■ What is being asked
Every record must be repeated exactly, with no omission.

■ Provided material
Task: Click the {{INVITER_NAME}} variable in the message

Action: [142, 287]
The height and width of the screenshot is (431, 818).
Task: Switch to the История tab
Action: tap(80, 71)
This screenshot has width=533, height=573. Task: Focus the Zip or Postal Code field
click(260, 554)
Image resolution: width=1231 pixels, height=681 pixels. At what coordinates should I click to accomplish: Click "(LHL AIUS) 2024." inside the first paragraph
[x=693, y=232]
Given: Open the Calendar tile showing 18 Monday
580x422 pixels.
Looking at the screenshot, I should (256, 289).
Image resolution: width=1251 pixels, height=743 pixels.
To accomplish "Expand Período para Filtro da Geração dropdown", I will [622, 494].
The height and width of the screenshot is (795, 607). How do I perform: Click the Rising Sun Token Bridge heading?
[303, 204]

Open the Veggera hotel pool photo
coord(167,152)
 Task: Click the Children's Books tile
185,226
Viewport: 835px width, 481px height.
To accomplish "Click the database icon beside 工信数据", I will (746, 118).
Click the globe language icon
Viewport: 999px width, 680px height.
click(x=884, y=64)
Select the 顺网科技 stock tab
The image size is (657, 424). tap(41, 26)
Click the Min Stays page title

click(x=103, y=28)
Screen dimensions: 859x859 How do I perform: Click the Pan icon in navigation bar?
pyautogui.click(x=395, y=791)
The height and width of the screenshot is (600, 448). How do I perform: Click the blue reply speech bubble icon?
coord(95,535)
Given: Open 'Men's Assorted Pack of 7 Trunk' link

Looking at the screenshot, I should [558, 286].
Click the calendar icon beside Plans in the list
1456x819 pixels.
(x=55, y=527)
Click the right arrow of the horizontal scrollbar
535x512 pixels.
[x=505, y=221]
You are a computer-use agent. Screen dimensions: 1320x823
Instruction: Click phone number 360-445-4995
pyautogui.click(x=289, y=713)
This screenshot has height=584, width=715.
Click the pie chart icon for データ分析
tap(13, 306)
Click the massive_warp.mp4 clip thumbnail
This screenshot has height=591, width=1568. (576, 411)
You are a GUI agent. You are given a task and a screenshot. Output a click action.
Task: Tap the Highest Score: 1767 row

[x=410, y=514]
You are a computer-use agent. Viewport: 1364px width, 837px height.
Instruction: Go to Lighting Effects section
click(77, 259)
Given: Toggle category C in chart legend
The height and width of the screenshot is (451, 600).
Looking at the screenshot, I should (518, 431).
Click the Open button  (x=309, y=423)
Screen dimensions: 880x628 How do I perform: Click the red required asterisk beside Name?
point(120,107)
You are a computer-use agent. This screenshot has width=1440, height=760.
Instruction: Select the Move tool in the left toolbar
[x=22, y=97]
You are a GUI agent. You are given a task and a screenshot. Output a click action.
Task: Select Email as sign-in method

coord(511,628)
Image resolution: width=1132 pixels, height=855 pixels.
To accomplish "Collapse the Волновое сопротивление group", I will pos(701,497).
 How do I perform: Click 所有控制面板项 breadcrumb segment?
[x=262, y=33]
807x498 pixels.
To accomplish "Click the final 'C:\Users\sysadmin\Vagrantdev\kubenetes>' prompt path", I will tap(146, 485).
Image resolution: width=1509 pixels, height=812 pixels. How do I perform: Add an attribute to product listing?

■ Task solution
Task: Click the {{INVITER_NAME}} variable in the message

Action: [142, 287]
The height and width of the screenshot is (431, 818).
Task: Switch to the История tab
Action: tap(80, 71)
This screenshot has width=533, height=573. Task: Focus the Zip or Postal Code field
click(260, 554)
Image resolution: width=1231 pixels, height=681 pixels. At what coordinates should I click to accomplish: Click "(LHL AIUS) 2024." inside the first paragraph
[x=693, y=232]
Given: Open the Calendar tile showing 18 Monday
580x422 pixels.
Looking at the screenshot, I should (256, 289).
Image resolution: width=1251 pixels, height=743 pixels.
To accomplish "Expand Período para Filtro da Geração dropdown", I will [622, 494].
The height and width of the screenshot is (795, 607). How do I perform: Click the Rising Sun Token Bridge heading?
[303, 204]

Open the Veggera hotel pool photo
coord(167,152)
 Task: Click the Children's Books tile
185,226
Viewport: 835px width, 481px height.
To accomplish "Click the database icon beside 工信数据", I will (746, 118).
Click the globe language icon
Viewport: 999px width, 680px height.
click(x=884, y=64)
Select the 顺网科技 stock tab
The image size is (657, 424). tap(41, 26)
Click the Min Stays page title

click(x=103, y=28)
Screen dimensions: 859x859 How do I perform: Click the Pan icon in navigation bar?
pyautogui.click(x=395, y=791)
The height and width of the screenshot is (600, 448). How do I perform: Click the blue reply speech bubble icon?
coord(95,535)
Given: Open 'Men's Assorted Pack of 7 Trunk' link

Looking at the screenshot, I should [558, 286].
Click the calendar icon beside Plans in the list
1456x819 pixels.
(x=55, y=527)
Click the right arrow of the horizontal scrollbar
535x512 pixels.
[x=505, y=221]
You are a computer-use agent. Screen dimensions: 1320x823
Instruction: Click phone number 360-445-4995
pyautogui.click(x=289, y=713)
This screenshot has height=584, width=715.
Click the pie chart icon for データ分析
tap(13, 306)
Click the massive_warp.mp4 clip thumbnail
This screenshot has height=591, width=1568. (576, 411)
You are a GUI agent. You are given a task and a screenshot. Output a click action.
Task: Tap the Highest Score: 1767 row

[x=410, y=514]
You are a computer-use agent. Viewport: 1364px width, 837px height.
Instruction: Go to Lighting Effects section
click(77, 259)
Given: Toggle category C in chart legend
The height and width of the screenshot is (451, 600).
Looking at the screenshot, I should (518, 431).
Click the Open button  (x=309, y=423)
Screen dimensions: 880x628 How do I perform: Click the red required asterisk beside Name?
point(120,107)
You are a computer-use agent. This screenshot has width=1440, height=760.
Instruction: Select the Move tool in the left toolbar
[x=22, y=97]
You are a GUI agent. You are given a task and a screenshot. Output a click action.
Task: Select Email as sign-in method

coord(511,628)
Image resolution: width=1132 pixels, height=855 pixels.
To accomplish "Collapse the Волновое сопротивление group", I will pos(701,497).
 How do I perform: Click 所有控制面板项 breadcrumb segment?
[x=262, y=33]
807x498 pixels.
To accomplish "Click the final 'C:\Users\sysadmin\Vagrantdev\kubenetes>' prompt path", I will tap(146, 485).
Image resolution: width=1509 pixels, height=812 pixels. How do I perform: Add an attribute to product listing?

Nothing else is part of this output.